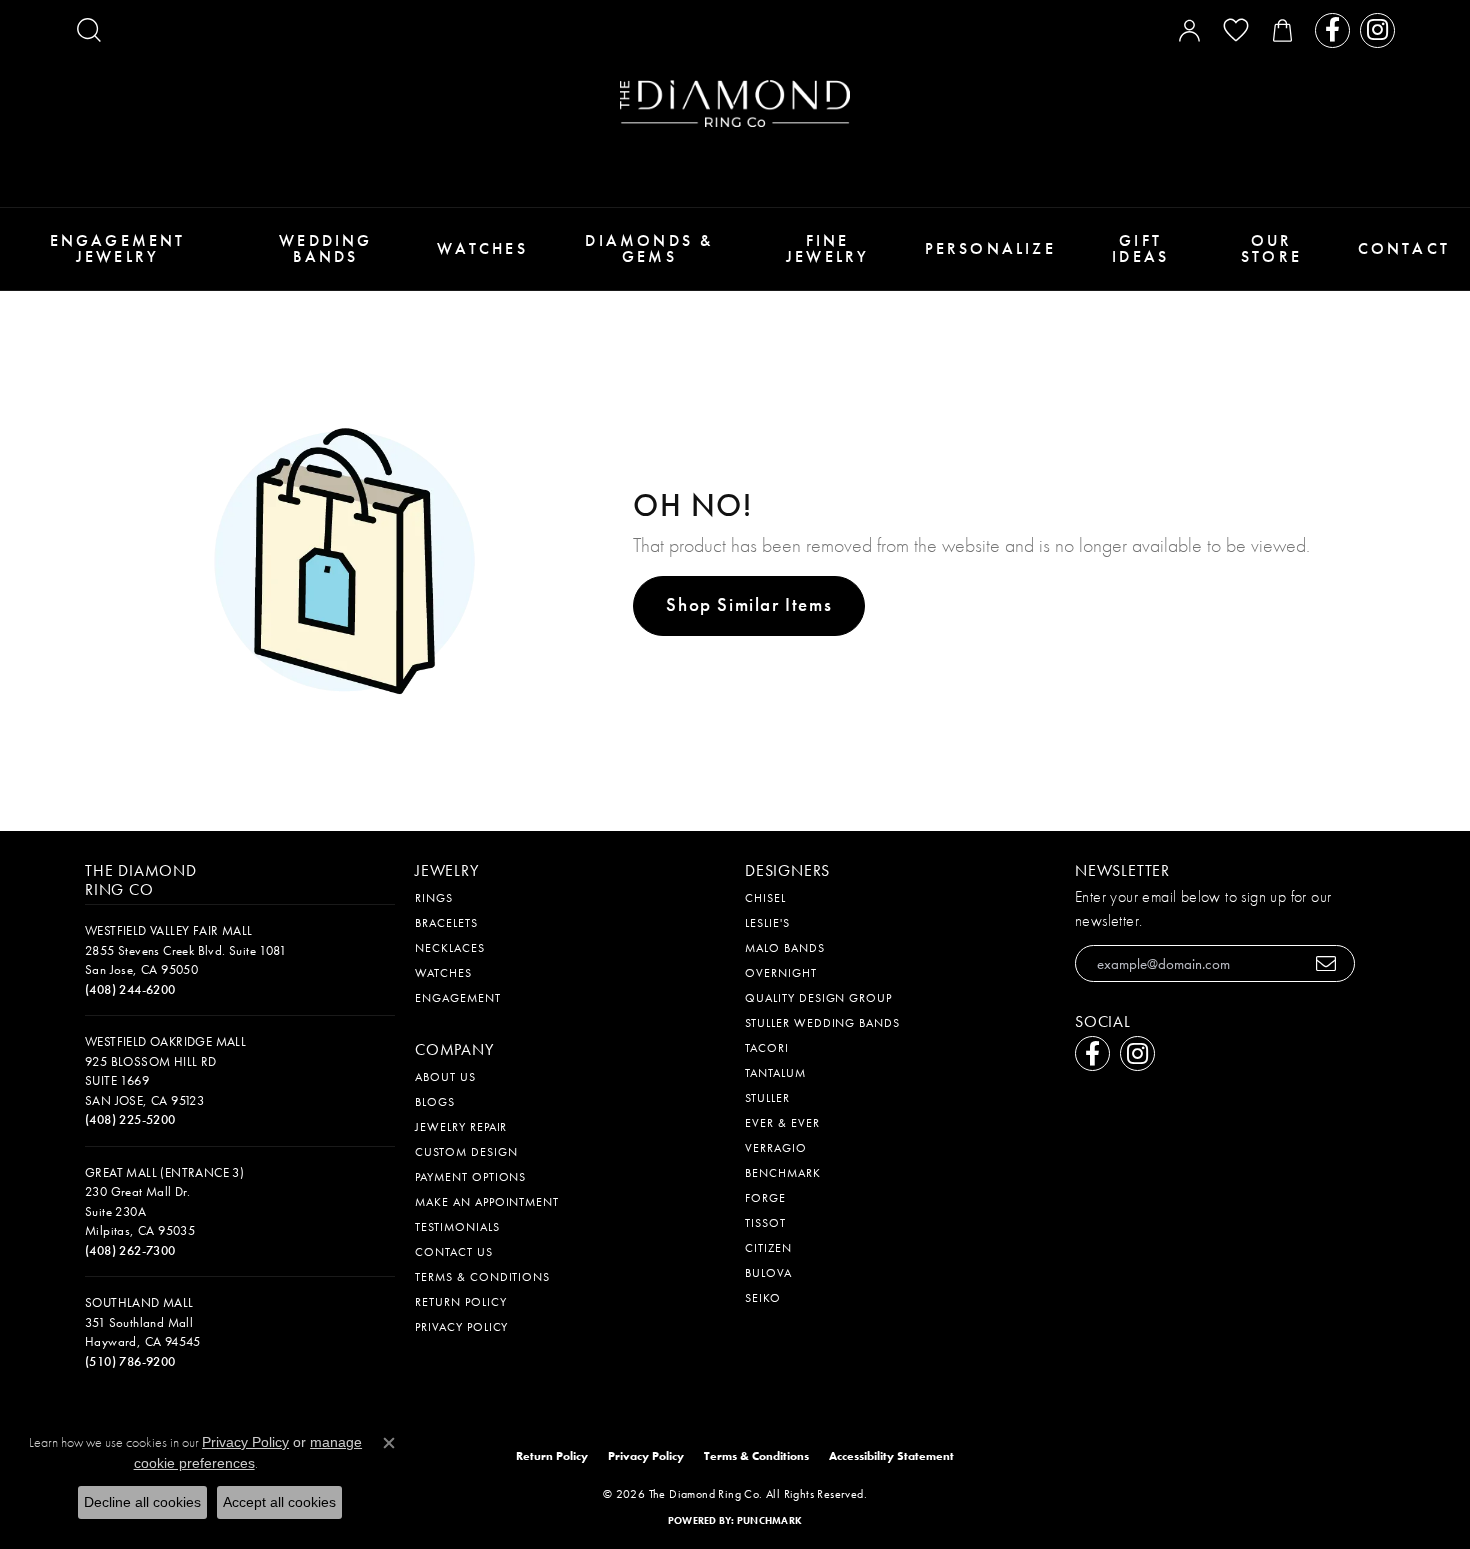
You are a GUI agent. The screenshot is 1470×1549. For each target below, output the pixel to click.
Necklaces (450, 948)
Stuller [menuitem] (767, 1098)
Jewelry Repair (461, 1127)
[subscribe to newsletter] (1326, 963)
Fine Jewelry (827, 248)
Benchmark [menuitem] (783, 1173)
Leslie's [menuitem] (767, 923)
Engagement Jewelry (118, 248)
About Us (445, 1077)
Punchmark (769, 1520)
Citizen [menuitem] (768, 1248)
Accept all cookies (279, 1502)
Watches (482, 248)
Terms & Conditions (482, 1277)
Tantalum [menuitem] (775, 1073)
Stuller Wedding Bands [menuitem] (822, 1023)
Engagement (458, 998)
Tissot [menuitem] (765, 1223)
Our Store (1271, 248)
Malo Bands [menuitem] (785, 948)
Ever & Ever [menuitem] (782, 1123)
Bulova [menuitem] (768, 1273)
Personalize (990, 248)
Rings (434, 898)
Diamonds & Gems (649, 248)
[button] (89, 30)
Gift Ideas (1140, 248)
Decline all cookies (142, 1502)
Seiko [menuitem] (763, 1298)
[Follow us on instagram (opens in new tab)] (1377, 30)
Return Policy (460, 1302)
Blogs (435, 1102)
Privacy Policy (461, 1327)
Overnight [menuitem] (781, 973)
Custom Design (466, 1152)
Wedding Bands (325, 248)
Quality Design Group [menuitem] (818, 998)
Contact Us (454, 1252)
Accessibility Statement (891, 1456)
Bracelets (446, 923)
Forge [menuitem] (765, 1198)
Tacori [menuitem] (767, 1048)
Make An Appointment (487, 1202)
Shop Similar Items (749, 604)
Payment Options (470, 1177)
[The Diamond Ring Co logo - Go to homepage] (735, 103)
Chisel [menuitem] (765, 898)
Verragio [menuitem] (776, 1148)
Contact (1404, 248)
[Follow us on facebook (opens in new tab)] (1332, 30)
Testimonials (457, 1227)
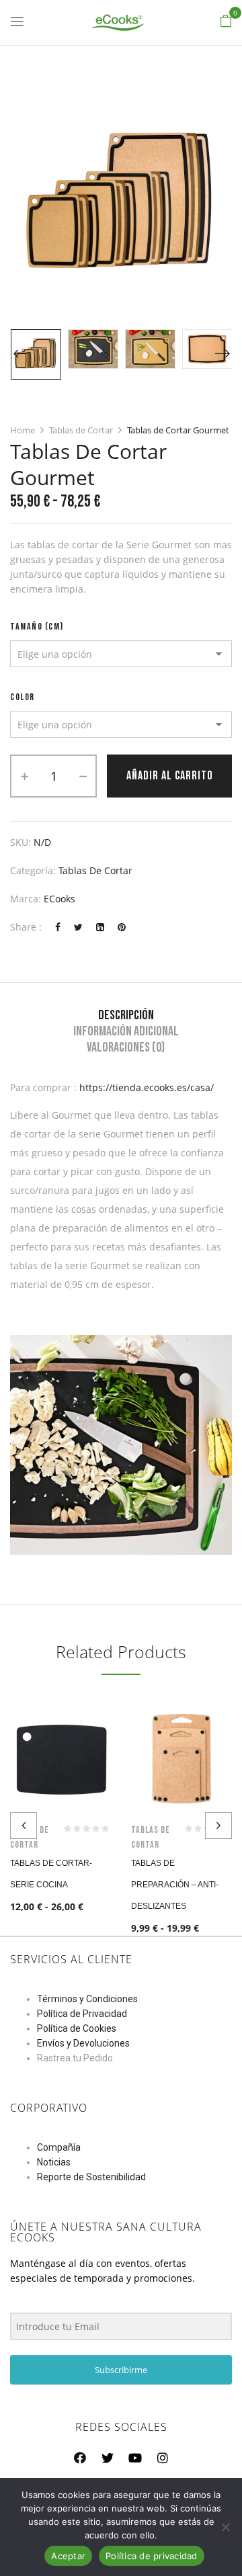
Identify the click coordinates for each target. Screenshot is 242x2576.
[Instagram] (163, 2458)
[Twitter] (78, 926)
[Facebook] (58, 926)
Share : (26, 926)
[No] (225, 2527)
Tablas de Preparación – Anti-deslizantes (174, 1884)
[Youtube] (135, 2458)
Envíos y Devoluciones (83, 2043)
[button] (226, 21)
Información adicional (126, 1031)
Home (22, 430)
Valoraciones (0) (126, 1047)
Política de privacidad (152, 2555)
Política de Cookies (76, 2028)
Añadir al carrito (169, 776)
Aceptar (68, 2555)
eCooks (59, 898)
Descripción (126, 1015)
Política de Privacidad (82, 2013)
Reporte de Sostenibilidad (91, 2177)
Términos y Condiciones (87, 1998)
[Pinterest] (122, 926)
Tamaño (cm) (37, 626)
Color (22, 697)
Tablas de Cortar (81, 430)
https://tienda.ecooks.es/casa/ (146, 1087)
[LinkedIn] (100, 926)
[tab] (125, 1015)
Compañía (59, 2147)
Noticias (54, 2162)
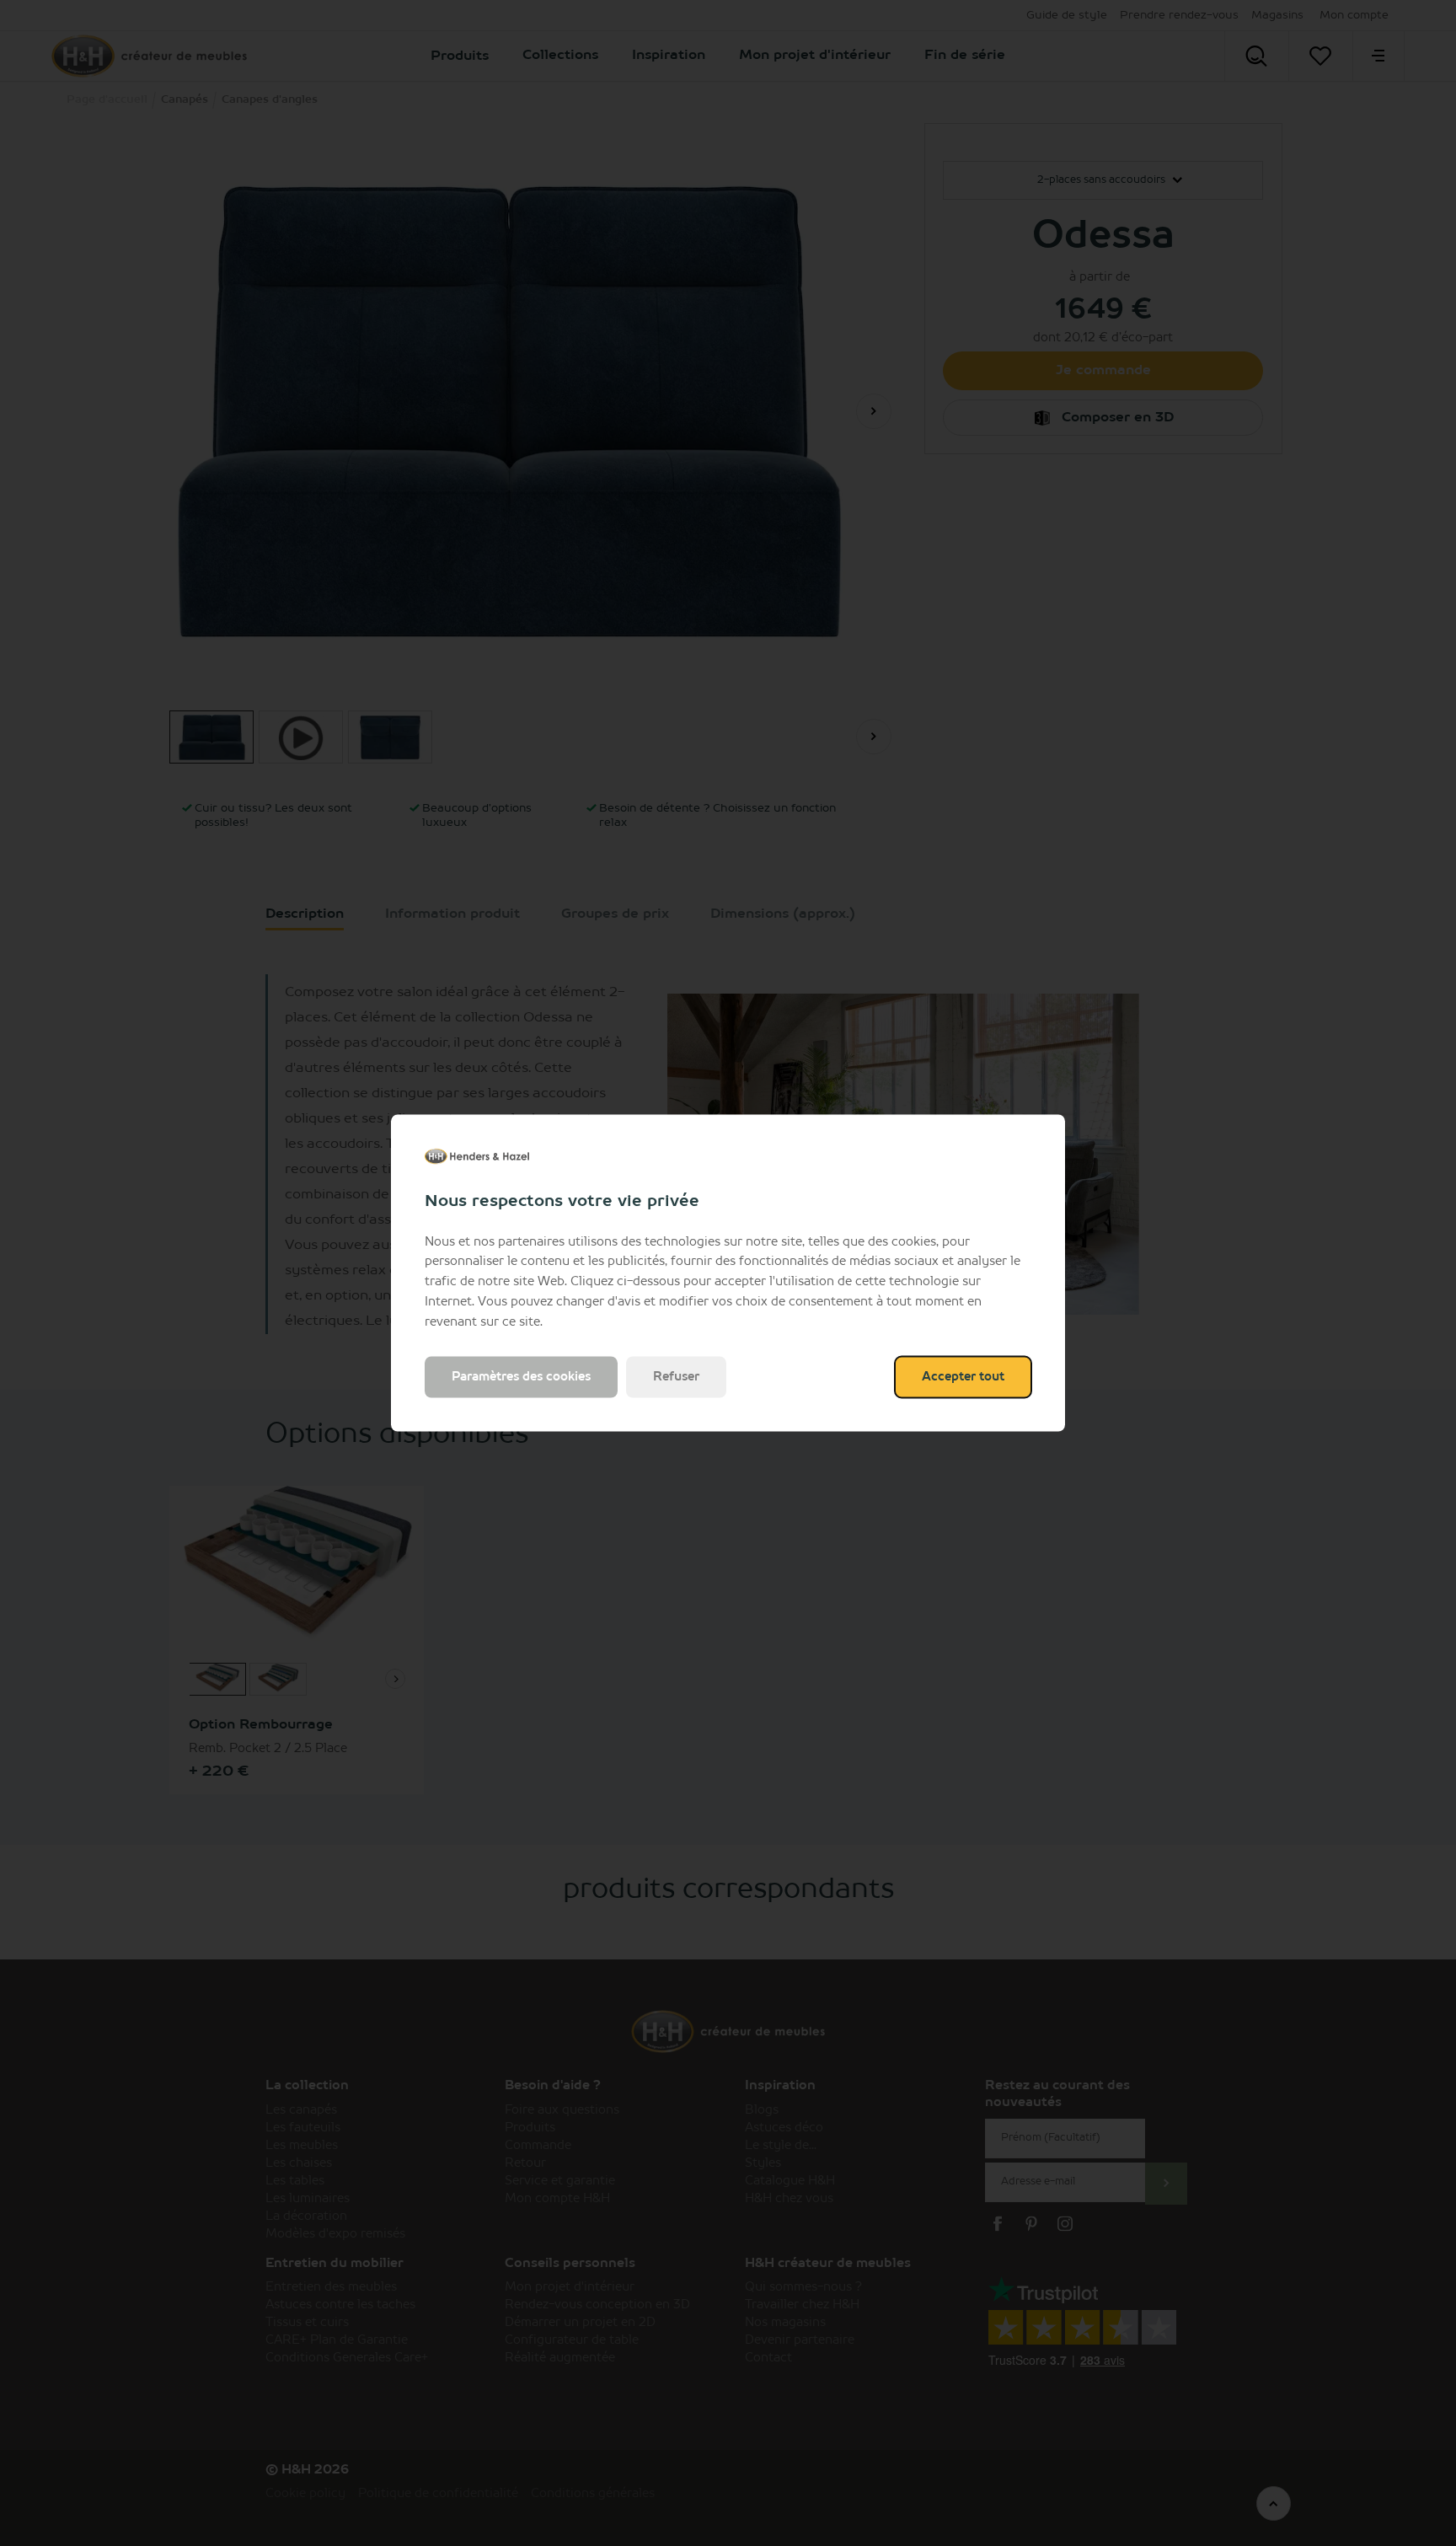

========================

PROBLEM TO SOLVE: Each line of the data above is to be output exactly; the pictures are not to appear.

ANSWER SECTION:
You are a GUI agent. The screenshot is 1470×1549. For each target below, output the pixel to click.
Necklaces (450, 948)
Stuller [menuitem] (767, 1098)
Jewelry Repair (461, 1127)
[subscribe to newsletter] (1326, 963)
Fine Jewelry (827, 248)
Benchmark [menuitem] (783, 1173)
Leslie's [menuitem] (767, 923)
Engagement Jewelry (118, 248)
About Us (445, 1077)
Punchmark (769, 1520)
Citizen [menuitem] (768, 1248)
Accept all cookies (279, 1502)
Watches (482, 248)
Terms & Conditions (482, 1277)
Tantalum [menuitem] (775, 1073)
Stuller Wedding Bands [menuitem] (822, 1023)
Engagement (458, 998)
Tissot [menuitem] (765, 1223)
Our Store (1271, 248)
Malo Bands [menuitem] (785, 948)
Ever & Ever [menuitem] (782, 1123)
Bulova [menuitem] (768, 1273)
Personalize (990, 248)
Rings (434, 898)
Diamonds & Gems (649, 248)
[button] (89, 30)
Gift Ideas (1140, 248)
Decline all cookies (142, 1502)
Seiko [menuitem] (763, 1298)
[Follow us on instagram (opens in new tab)] (1377, 30)
Return Policy (460, 1302)
Blogs (435, 1102)
Privacy Policy (461, 1327)
Overnight [menuitem] (781, 973)
Custom Design (466, 1152)
Wedding Bands (325, 248)
Quality Design Group [menuitem] (818, 998)
Contact Us (454, 1252)
Accessibility Statement (891, 1456)
Bracelets (446, 923)
Forge [menuitem] (765, 1198)
Tacori [menuitem] (767, 1048)
Make An Appointment (487, 1202)
Shop Similar Items (749, 604)
Payment Options (470, 1177)
[The Diamond Ring Co logo - Go to homepage] (735, 103)
Chisel [menuitem] (765, 898)
Verragio [menuitem] (776, 1148)
Contact (1404, 248)
[Follow us on facebook (opens in new tab)] (1332, 30)
Testimonials (457, 1227)
Identify the click coordinates for each target. Screenshot is 242x2576.
[Instagram] (163, 2458)
[Twitter] (78, 926)
[Facebook] (58, 926)
Share : (26, 926)
[No] (225, 2527)
Tablas de Preparación – Anti-deslizantes (174, 1884)
[Youtube] (135, 2458)
Envíos y Devoluciones (83, 2043)
[button] (226, 21)
Información adicional (126, 1031)
Home (22, 430)
Valoraciones (0) (126, 1047)
Política de privacidad (152, 2555)
Política de Cookies (76, 2028)
Añadir al carrito (169, 776)
Aceptar (68, 2555)
eCooks (59, 898)
Descripción (126, 1015)
Política de Privacidad (82, 2013)
Reporte de Sostenibilidad (91, 2177)
Términos y Condiciones (87, 1998)
[Pinterest] (122, 926)
Tamaño (cm) (37, 626)
Color (22, 697)
Tablas de Cortar (81, 430)
https://tienda.ecooks.es/casa/ (146, 1087)
[LinkedIn] (100, 926)
[tab] (125, 1015)
Compañía (59, 2147)
Noticias (54, 2162)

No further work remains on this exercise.